If you ever read O’Reilly’s “Zero Trust Networks: Building Secure Systems in Untrusted Networks”, you may have noticed it reads more like a young-adult novel than it does their typical technical manuals. The concept of “zero-trust” has gained popularity. The idea behind zero-trust is pretty simple; rather than trusting anything or anyone by default, organizations should treat all users, applications, and devices as potential threats until they can be verified and authenticated with granular permission grants. In theory, this approach can help prevent attacks by limiting access to sensitive data and systems to only those who have a legitimate need for it. But how long is a piece of string? Biden put into place an executive order for all corporations to rearchitect their technical infrastructure to accommodate “zero-trust” design within 90 days… (or else.)
Shortly after Biden’s executive order, every compliance-as-a-service hustler and their mother jumped on the opportunity to fear-monger and scare-market their services to gullible companies who had never allocated any budget to security before, leading to an extortionist gold rush from murky MDM merchants and cyber-snake-oil marketers out for blood on the gravy train robberies.

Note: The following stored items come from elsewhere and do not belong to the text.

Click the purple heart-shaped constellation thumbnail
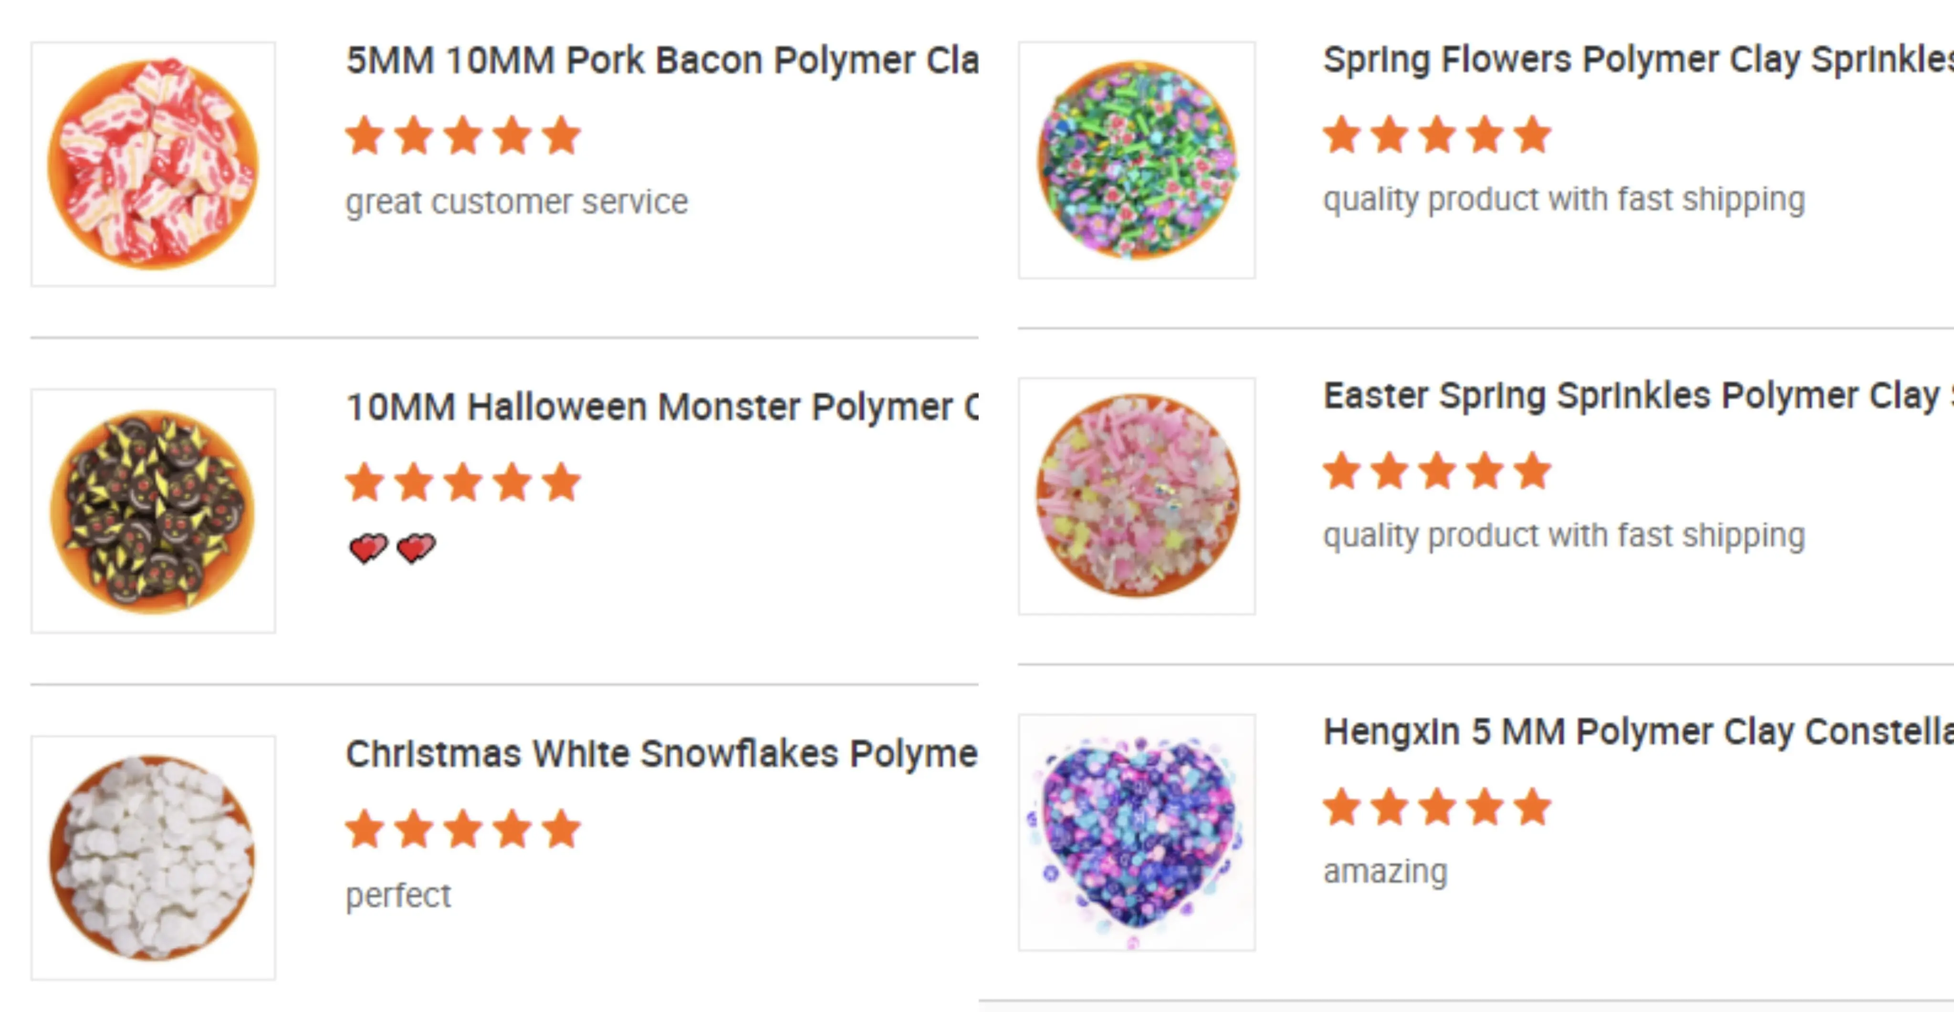 click(1136, 832)
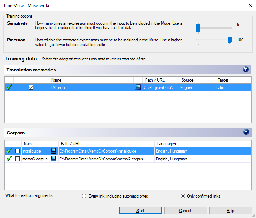Sort corpora by Languages column header
Image resolution: width=256 pixels, height=218 pixels.
pos(203,144)
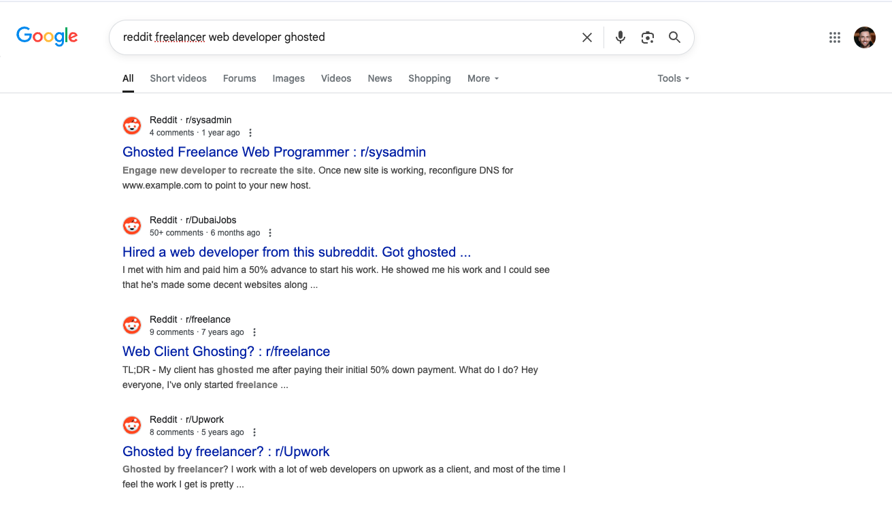Click the Google logo to return home
Image resolution: width=892 pixels, height=514 pixels.
[46, 36]
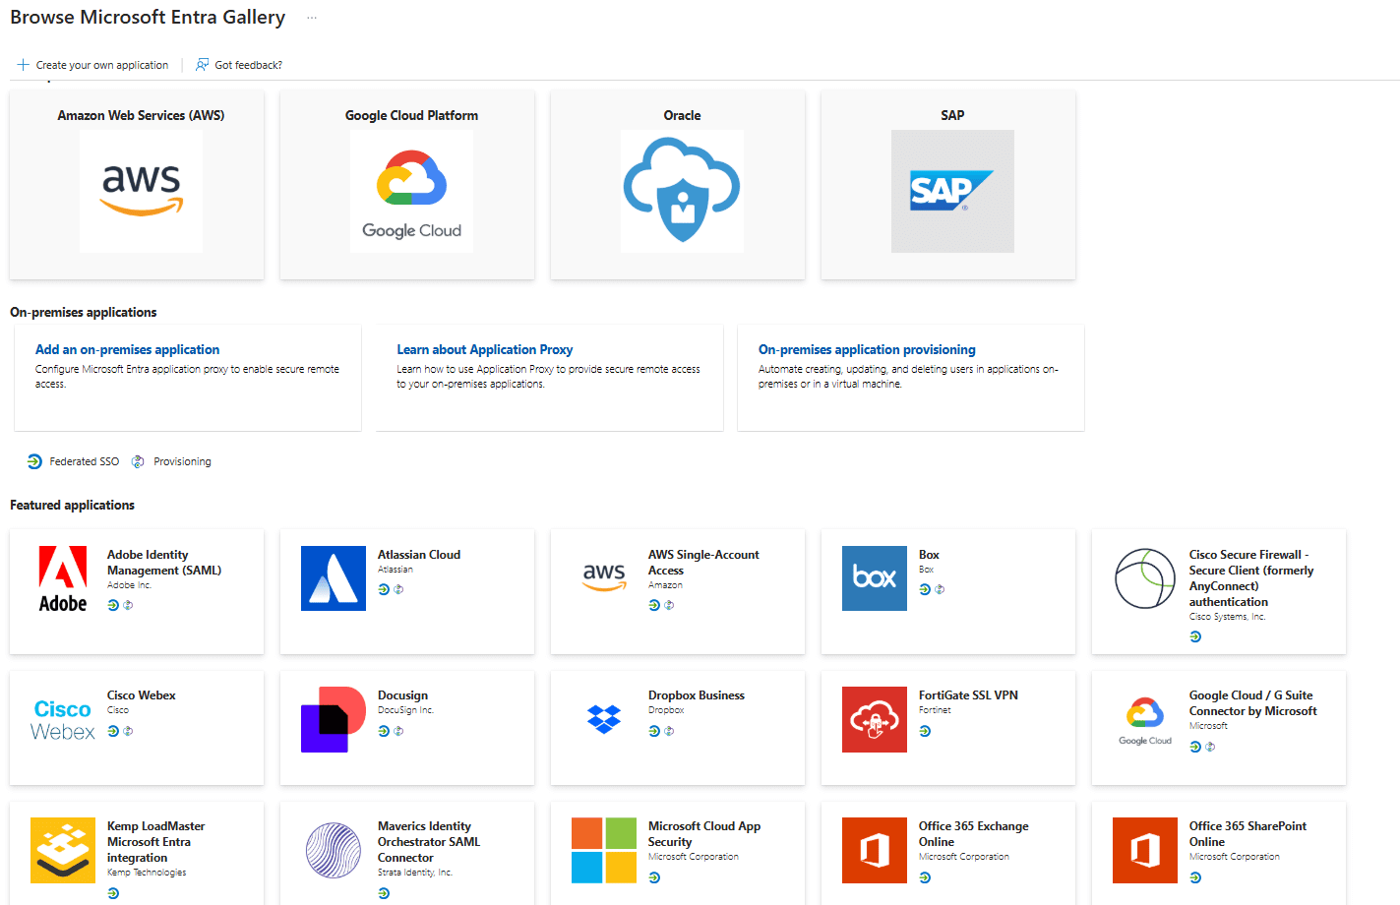Open Learn about Application Proxy
This screenshot has width=1400, height=905.
(x=485, y=349)
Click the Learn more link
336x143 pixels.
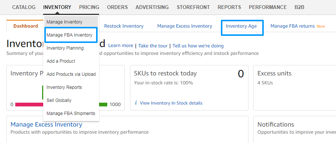coord(121,46)
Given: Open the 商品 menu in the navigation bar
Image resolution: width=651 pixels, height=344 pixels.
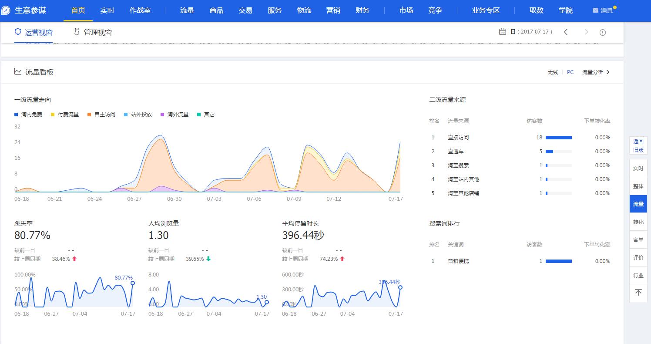Looking at the screenshot, I should pyautogui.click(x=216, y=10).
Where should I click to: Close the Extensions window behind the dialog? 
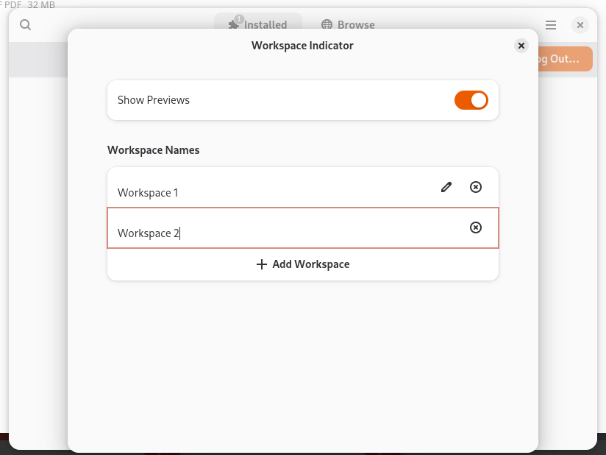click(580, 25)
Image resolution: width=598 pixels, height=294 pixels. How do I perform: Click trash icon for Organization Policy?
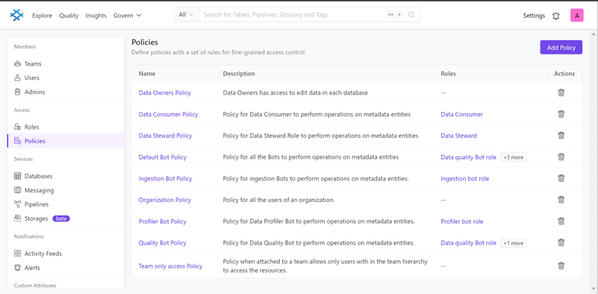click(x=561, y=200)
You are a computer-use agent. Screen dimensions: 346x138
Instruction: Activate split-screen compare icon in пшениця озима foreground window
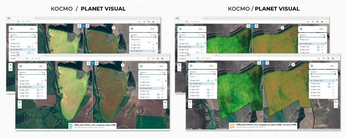[x=93, y=63]
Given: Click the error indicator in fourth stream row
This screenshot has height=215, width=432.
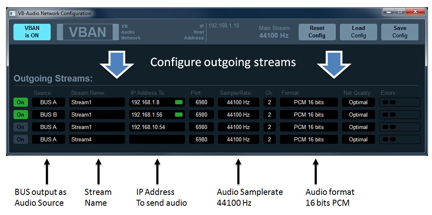Looking at the screenshot, I should coord(399,140).
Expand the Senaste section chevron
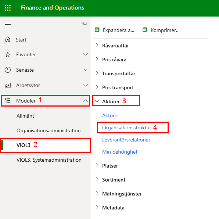 click(x=86, y=70)
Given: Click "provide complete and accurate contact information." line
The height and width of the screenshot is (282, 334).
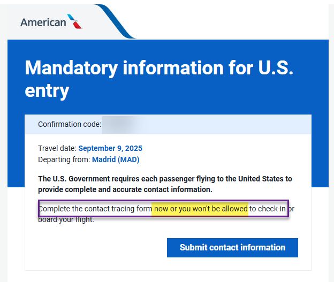Looking at the screenshot, I should [125, 189].
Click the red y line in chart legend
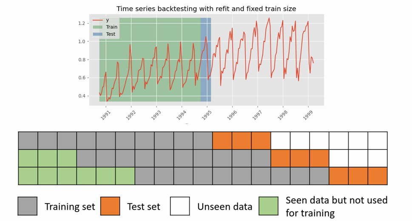Screen dimensions: 412x221 pyautogui.click(x=97, y=20)
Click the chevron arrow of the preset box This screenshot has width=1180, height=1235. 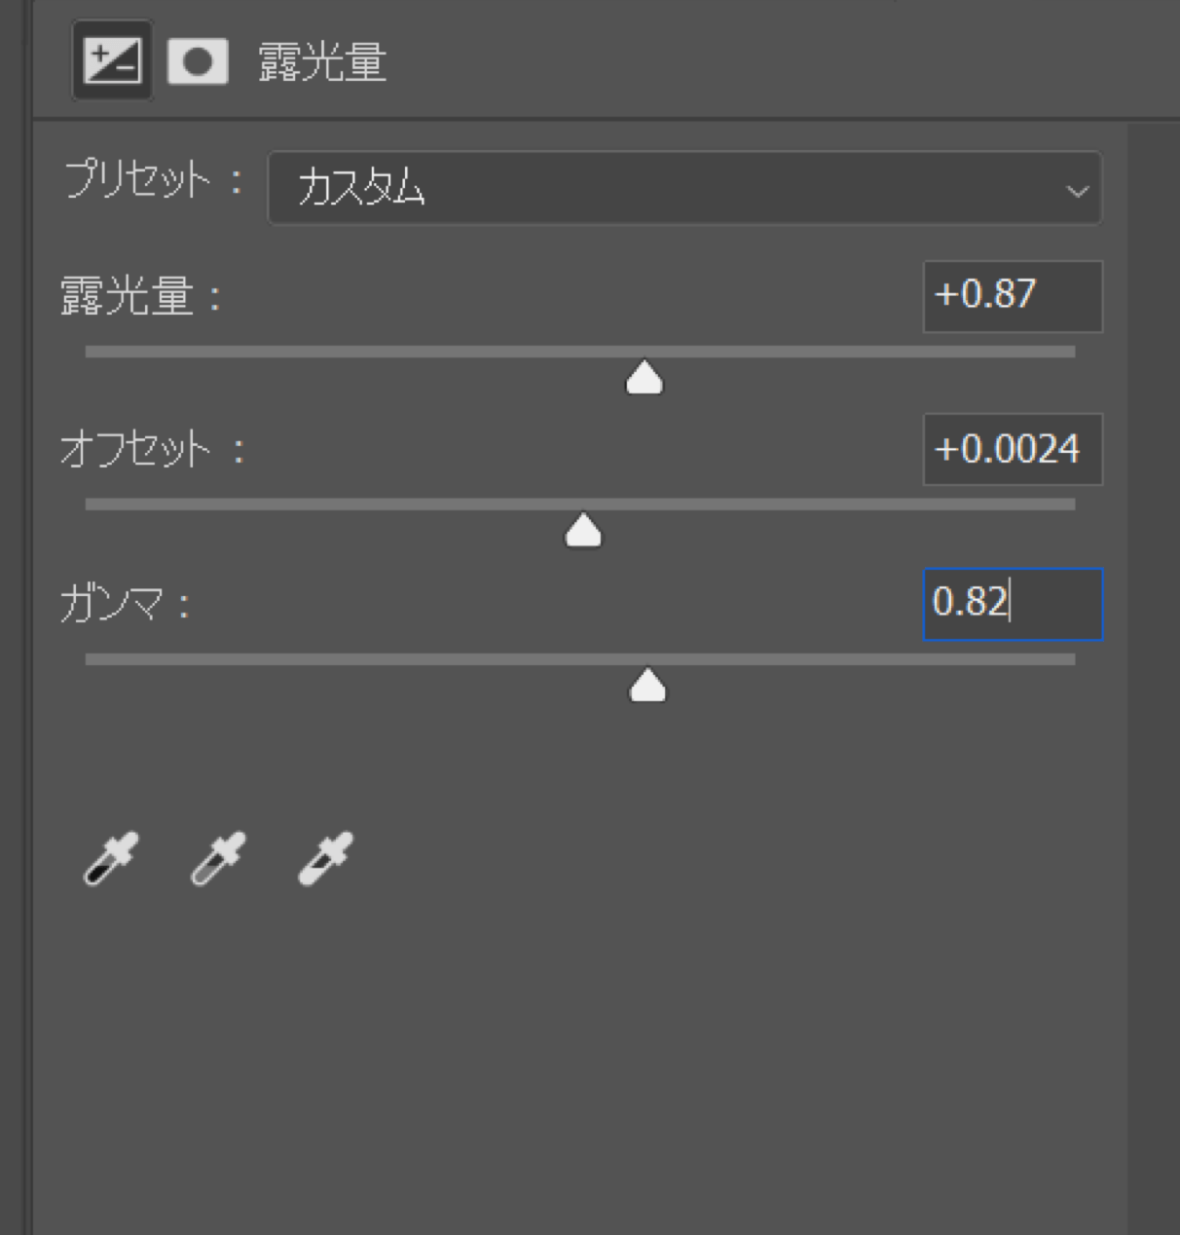click(x=1077, y=191)
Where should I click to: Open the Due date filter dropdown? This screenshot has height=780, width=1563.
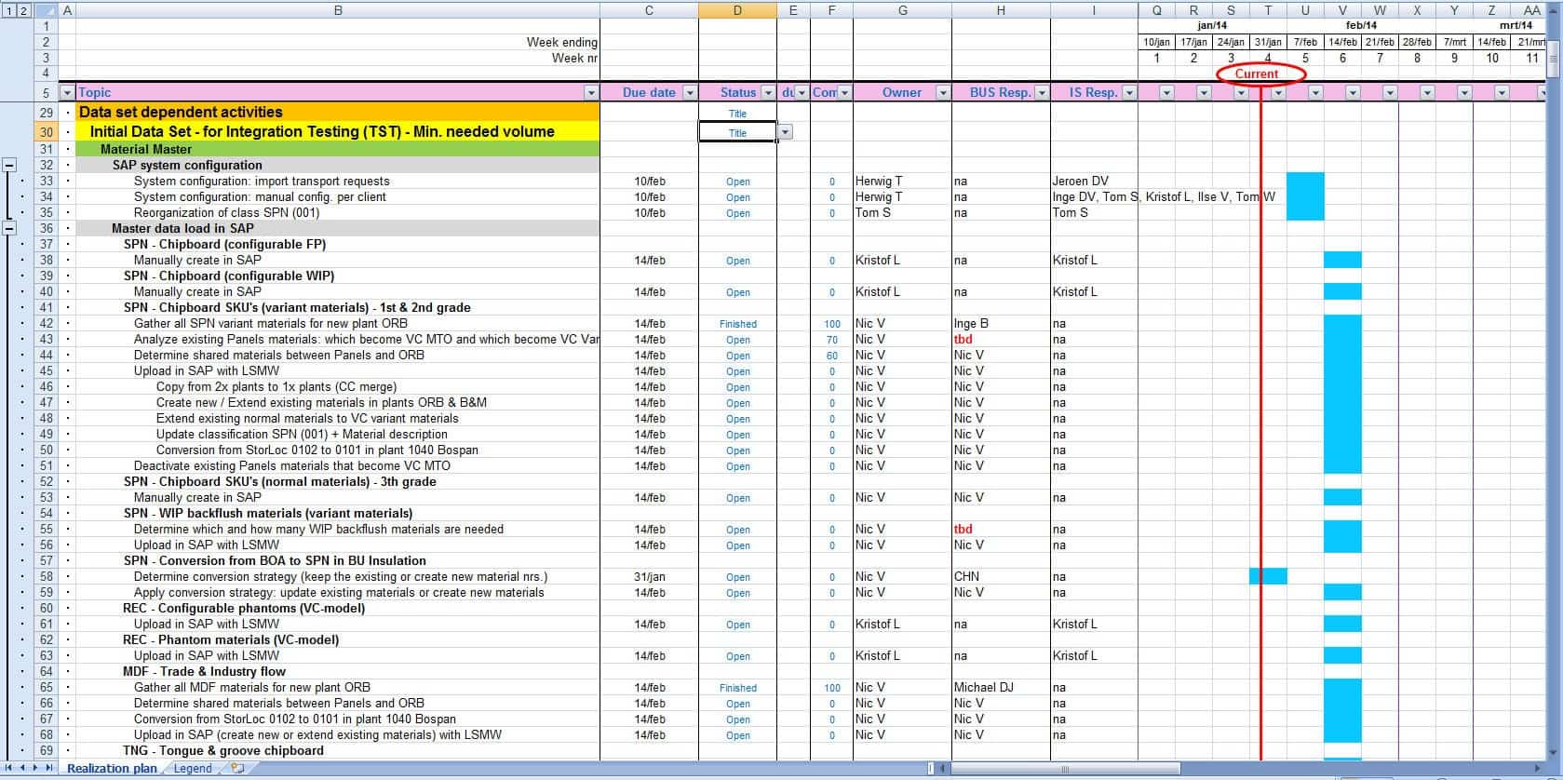(x=690, y=93)
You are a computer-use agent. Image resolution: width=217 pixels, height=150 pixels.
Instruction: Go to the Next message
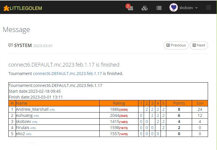click(199, 45)
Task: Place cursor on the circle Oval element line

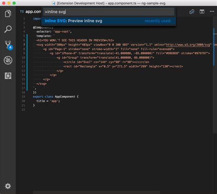Action: (106, 62)
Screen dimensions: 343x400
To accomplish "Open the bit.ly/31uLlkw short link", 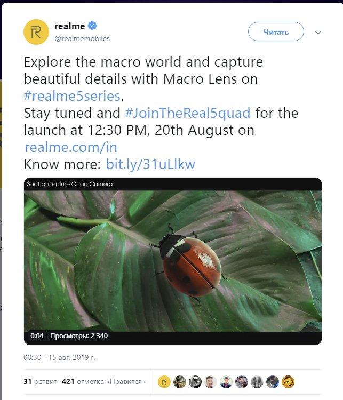I will pos(151,164).
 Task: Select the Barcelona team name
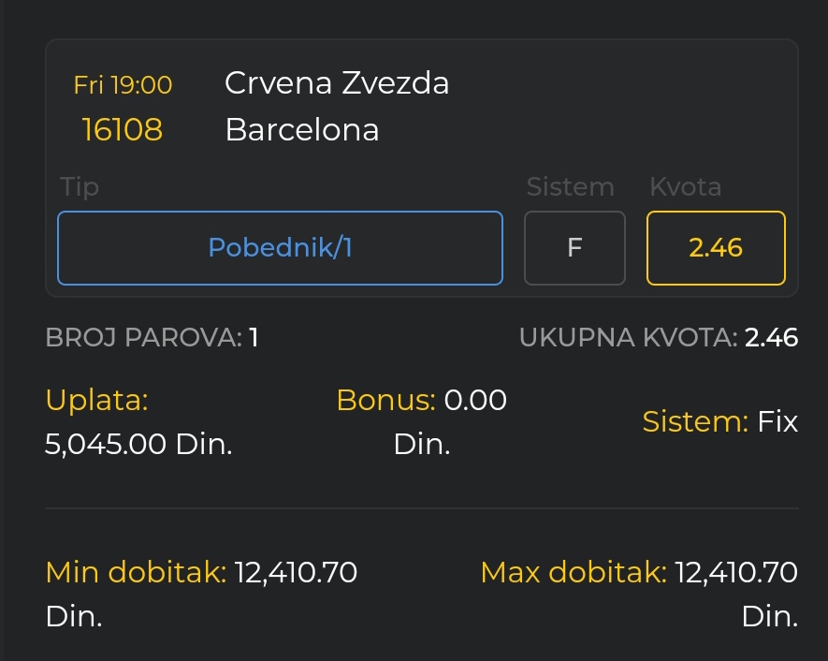point(302,129)
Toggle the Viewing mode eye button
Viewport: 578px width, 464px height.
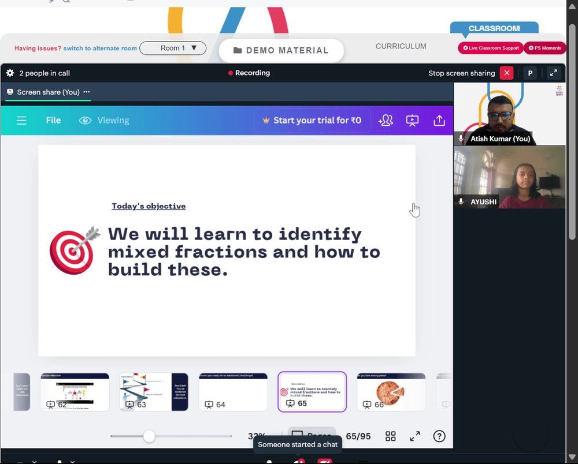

People, not technology, are still the weakest link in cybersecurity, while the cost of paranoia can lead to excessive spending and resource waste, it’s impossible to eliminate all risks and balance trust and vigilance. One of the biggest problems with zero-trust is that it assumes that all security breaches are caused by external threats. In reality, a significant portion of cyber attacks are carried out by insiders – employees, contractors, or partners who already have access to sensitive data and systems. Security awareness and training are crucial for any security strategy, “zero-trust” or not. Ultimately, the key to effective cybersecurity is not to eliminate all risk, but to manage it.